**Exercise directions:** Using the records below, find every line that includes "agent" and copy it.

**Information:**

──────

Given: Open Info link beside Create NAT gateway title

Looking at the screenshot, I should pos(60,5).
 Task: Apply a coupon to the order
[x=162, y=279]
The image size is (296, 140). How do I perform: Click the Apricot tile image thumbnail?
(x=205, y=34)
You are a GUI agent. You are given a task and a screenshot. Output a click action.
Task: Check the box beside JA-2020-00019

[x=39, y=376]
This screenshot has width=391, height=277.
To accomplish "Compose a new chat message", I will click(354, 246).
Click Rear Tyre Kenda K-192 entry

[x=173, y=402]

──────

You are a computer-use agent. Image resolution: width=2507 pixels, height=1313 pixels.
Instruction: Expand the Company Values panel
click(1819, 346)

──────

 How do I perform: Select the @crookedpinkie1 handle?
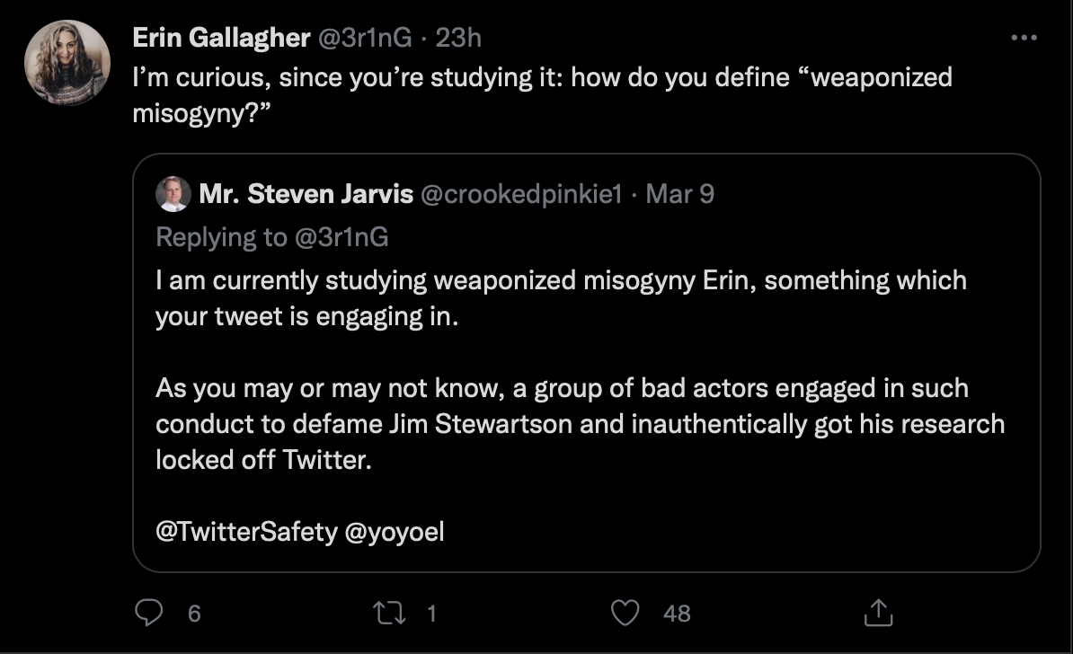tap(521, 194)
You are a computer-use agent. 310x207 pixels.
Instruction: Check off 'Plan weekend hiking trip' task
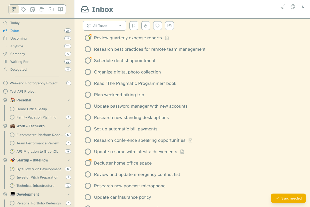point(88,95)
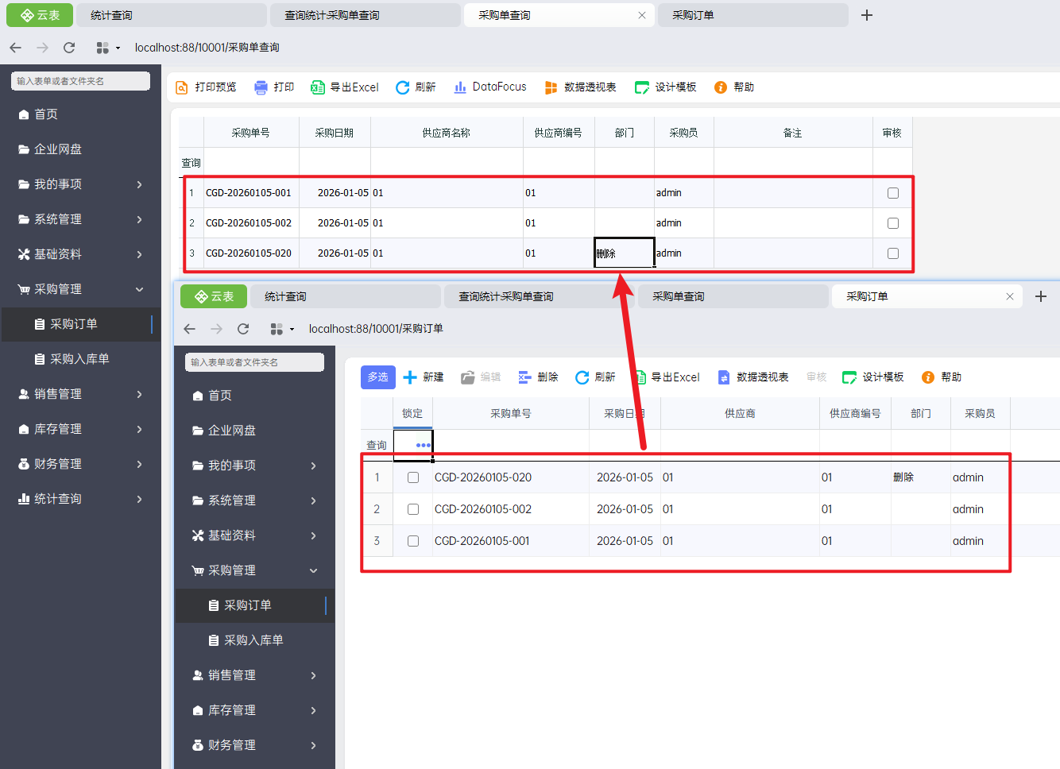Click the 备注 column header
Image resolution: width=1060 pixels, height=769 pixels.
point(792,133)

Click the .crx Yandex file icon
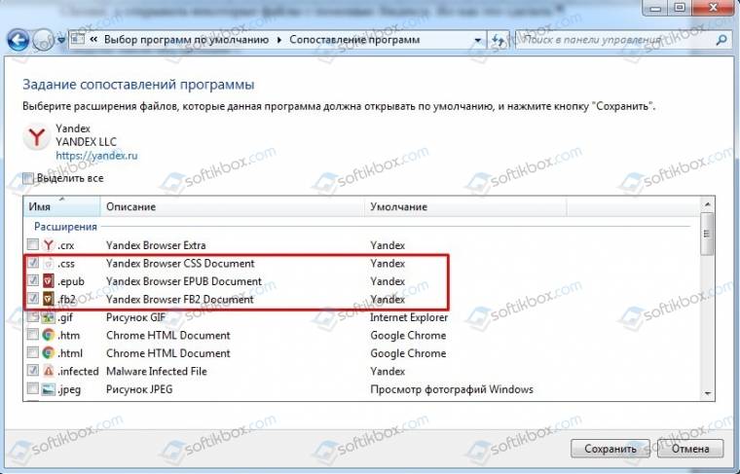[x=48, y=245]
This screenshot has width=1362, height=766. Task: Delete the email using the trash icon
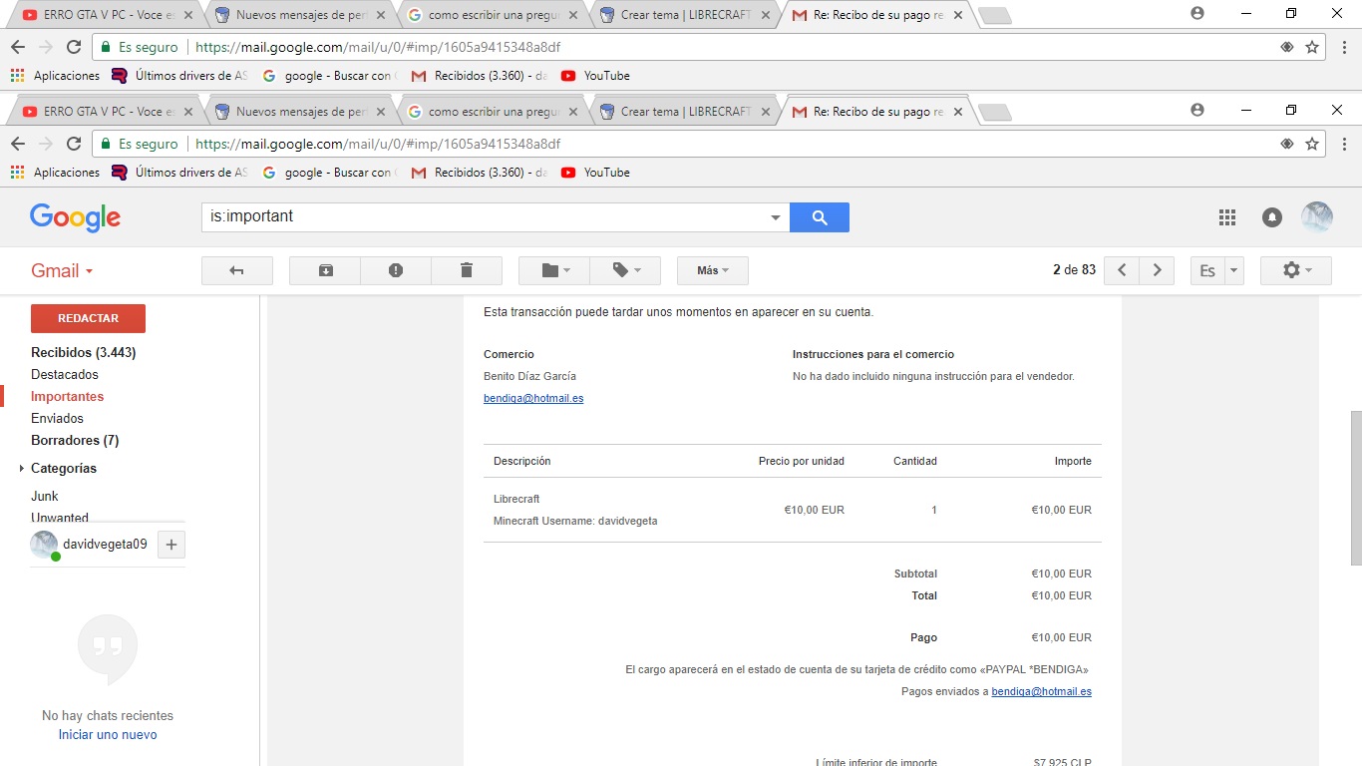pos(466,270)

──────

**Finished task:**
You are a GUI agent. You are given a task and a screenshot. Output a click action.
You are a computer-use agent. Image resolution: width=2507 pixels, height=1313 pixels.
You are a computer-use agent. 310x207 pixels.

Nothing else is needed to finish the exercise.